Longtemps isolée malgré ses immenses richesses minières, l’Afrique centrale pourrait bien voir sa économie changer grâce au Corridor de Lobito. Ce projet ferroviaire ambitieux reliant l’océan Atlantique aux bassins miniers de la RDC et de la Zambie. Au-delà de la logistique, c’est une arme pour la souveraineté économique, la compétitivité et l’intégration régionale.
De 45 jours à 45 heures : un game changer pour le cuivre et le cobalt
L’objectif est clair : exporter les minerais stratégiques notamment cuivre, cobalt, essentiels à la transition énergétique mondiale en un temps record.
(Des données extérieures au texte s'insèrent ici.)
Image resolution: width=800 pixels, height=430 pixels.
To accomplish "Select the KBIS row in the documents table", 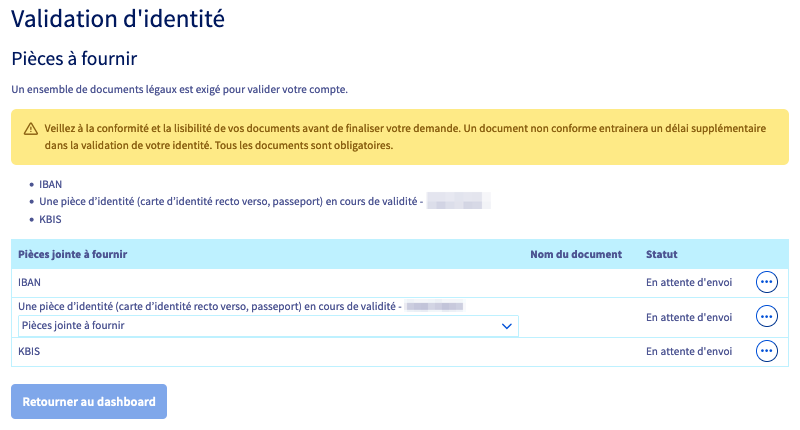I will (30, 352).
Au lieu de 45 jours via les routes traditionnelles saturées, le trajet ne prendra que 45 heures via Lobito.
Cependant, les objectifs poursuivis avec comme résultat : des coûts divisés par deux, plus d’attractivité pour les investisseurs, et une RDC mieux armée pour grimper dans la chaîne de valeur mondiale.
En RDC, où le Katanga produit 70% du cobalt mondial, ce corridor change la donne. Pour dire, finie la dépendance aux corridors est-africains coûteux et instables.
Briser l’enclavement : un levier pour la RDC et la Zambie
Pour Kinshasa et Lusaka, l’accès aux ports reste le talon d’Achille. Le Lobito offre une route directe vers l’Atlantique, diversifiant les options et réduisant la vulnérabilité aux tensions régionales. Géopolitiquement, c’est un atout : la région négocie d’égal à égal avec l’UE, les USA ou la Chine, qui financent déjà le projet à hauteur de 5,6 milliards USD.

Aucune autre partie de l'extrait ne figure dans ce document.